Faccia a faccia, seppur distanti, ci studiamo per qualche istante. Non ho idea di che fare né con quale battuta iniziare la mia parte, quindi resto in attesa di un qualche suggerimento esterno che pare non arrivare. Non ci sono aiuti, spifferi che da dietro le quinte o dalla crew si levano per incitarmi all'azione; sono sola con me stessa, i vuoti e il terrore.

Finché lui non improvvisa.

Mio fratello si divincola dalla presa di mamma, si fa strada tra i parenti e a due a due sale i gradini che ci separano, oscurando la mia visuale sulla famiglia, catturando tutta la mia attenzione e, infine, abbracciandomi tanto da volermi quasi inglobare nel suo petto - che ha il profumo di casa, delle notti trascorse nello stesso letto dopo un incubo; delle risate piene e calde, dei baci dolci sulla testa e delle promesse sempre mantenute.
Il mio corpo agisce da solo, gli si abbandona come una conchiglia nella corrente. Facendogli passare le braccia attorno alla vita mi ritrovo a cingerlo, a cedere all'affetto che provo per lui. Mi è mancato tanto, anche se ho cercato di convincermi fino all'ultimo che non fosse così. Ho voluto sprofondare nel disappunto, nella frustrazione data dal suo rifiuto nel sapermi con Seth, eppure tutto ciò non mi ha impedito di coltivare la nostalgia nei suoi confronti.
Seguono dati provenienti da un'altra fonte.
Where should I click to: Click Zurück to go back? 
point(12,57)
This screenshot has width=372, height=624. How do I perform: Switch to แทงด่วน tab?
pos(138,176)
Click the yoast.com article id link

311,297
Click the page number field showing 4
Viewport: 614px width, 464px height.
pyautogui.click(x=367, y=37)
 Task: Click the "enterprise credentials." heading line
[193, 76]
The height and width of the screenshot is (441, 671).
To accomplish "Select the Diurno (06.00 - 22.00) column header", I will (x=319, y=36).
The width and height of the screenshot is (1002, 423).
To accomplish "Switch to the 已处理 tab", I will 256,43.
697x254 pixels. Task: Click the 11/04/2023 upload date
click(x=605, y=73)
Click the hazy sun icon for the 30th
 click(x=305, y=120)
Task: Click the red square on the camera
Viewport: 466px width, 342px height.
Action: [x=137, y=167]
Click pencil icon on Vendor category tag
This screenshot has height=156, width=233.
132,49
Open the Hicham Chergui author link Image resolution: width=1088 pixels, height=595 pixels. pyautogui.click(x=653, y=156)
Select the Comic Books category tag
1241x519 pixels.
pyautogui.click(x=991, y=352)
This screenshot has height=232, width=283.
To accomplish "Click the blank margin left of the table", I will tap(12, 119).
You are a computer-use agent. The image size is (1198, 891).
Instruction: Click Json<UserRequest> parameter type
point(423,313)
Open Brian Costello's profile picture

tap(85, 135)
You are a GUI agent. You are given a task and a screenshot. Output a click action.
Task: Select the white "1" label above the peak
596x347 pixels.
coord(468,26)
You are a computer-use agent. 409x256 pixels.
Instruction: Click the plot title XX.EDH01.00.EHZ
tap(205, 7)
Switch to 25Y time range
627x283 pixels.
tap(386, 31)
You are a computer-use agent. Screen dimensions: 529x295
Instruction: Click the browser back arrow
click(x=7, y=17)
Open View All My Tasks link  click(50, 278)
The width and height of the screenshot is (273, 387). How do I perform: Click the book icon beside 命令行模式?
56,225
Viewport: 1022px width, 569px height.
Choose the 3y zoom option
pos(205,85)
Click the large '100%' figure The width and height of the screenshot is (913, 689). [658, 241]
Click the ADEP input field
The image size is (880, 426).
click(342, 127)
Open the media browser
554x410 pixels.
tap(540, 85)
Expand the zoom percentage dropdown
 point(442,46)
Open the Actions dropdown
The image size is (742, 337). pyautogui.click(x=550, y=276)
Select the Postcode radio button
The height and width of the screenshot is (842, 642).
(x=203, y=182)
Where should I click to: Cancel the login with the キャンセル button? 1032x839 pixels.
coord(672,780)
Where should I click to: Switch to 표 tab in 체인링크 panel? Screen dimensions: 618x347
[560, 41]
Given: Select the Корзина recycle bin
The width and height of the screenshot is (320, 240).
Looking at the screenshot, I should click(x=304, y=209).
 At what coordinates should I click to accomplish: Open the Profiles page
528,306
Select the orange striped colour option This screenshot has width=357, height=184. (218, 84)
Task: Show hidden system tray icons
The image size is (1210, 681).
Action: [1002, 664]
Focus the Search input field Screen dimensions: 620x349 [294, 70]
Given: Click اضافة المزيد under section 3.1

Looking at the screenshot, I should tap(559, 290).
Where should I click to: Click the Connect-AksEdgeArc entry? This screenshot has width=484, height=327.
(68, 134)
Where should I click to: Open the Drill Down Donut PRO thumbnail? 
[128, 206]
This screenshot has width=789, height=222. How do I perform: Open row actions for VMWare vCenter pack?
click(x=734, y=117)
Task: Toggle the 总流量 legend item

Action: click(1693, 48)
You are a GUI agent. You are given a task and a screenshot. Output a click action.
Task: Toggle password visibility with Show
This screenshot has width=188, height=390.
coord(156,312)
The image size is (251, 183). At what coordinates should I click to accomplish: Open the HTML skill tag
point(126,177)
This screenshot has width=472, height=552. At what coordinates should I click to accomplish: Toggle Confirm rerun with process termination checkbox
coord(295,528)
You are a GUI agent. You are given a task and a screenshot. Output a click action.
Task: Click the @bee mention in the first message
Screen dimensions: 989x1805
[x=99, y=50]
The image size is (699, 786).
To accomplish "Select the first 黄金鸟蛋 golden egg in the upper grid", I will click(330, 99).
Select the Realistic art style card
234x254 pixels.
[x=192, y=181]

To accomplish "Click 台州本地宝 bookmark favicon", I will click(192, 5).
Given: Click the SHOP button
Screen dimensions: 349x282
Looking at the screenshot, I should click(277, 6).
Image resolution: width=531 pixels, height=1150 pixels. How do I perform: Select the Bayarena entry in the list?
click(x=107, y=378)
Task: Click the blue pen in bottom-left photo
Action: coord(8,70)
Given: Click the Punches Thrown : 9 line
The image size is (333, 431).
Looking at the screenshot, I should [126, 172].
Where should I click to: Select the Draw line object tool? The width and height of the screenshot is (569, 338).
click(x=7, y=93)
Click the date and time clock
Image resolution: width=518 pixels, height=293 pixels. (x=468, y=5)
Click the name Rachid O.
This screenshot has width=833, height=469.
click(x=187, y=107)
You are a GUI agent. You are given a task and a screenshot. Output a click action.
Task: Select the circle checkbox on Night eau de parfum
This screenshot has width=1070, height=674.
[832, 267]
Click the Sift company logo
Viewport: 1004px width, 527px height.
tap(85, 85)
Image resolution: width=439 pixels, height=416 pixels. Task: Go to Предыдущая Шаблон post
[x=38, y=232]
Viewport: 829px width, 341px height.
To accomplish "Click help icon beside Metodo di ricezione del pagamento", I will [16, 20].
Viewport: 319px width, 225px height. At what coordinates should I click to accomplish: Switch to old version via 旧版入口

Gli occhi prendono a pizzicare mentre la gola si secca: i primi incapaci di trattenere le emozioni, la seconda troppo timida per ammetterle.

Jace sembra ondeggiare, cullarmi come se fossi ancora una bambina, poi si curva un po', affiancando la bocca al mio orecchio: «Mi sei mancata».

Ed io annuisco a ridosso del suo torace, incapace di rispondere.

Anche tu, JJ.

Restiamo stretti l'un l'altra come due innamorati separati per troppo tempo, poi Liz prende a gracchiare dalla base delle scale, mandando in frantumi ogni cosa: «Guarda che Jay è fidanzata!»

Puff!

Le luci si spengono, le telecamere interrompono la ripresa, il regista grida "stop" e improvvisamente veniamo nuovamente catapultati nella realtà.
Jace s'irrigidisce. Lo fanno dapprima le sue dita sulla mia spalla, i tricipiti, la mascella accanto al mio viso e infine il petto a cui sono schiacciata. Il calore che ho sentito si fa meno avvolgente e mi ritrovo persa, incapace di agire secondo una qualsivoglia azione logica. Resto ferma, lo sguardo grande di preoccupazione e le labbra schiuse, mentre le braccia si fanno meno convinte intorno al suo corpo.

Quando risponde, la sua espressione tradisce il tono con cui si rivolge a nostra sorella; ma lei non può vederlo. Non s'immagina con quanta durezza il suo sguardo verde bottiglia si preme sul mio viso, ferendomi al pari di schegge di vetro. Il fastidio è concreto, lo posso sentire addosso anche se non vorrei. Non ora, quantomeno.

«Sì, lo so. Ma dubito che Seth possa avere qualcosa da ridire».

Forse Morgenstern no, ma tu, Jace, hai sicuramente un motivo per farlo con lui.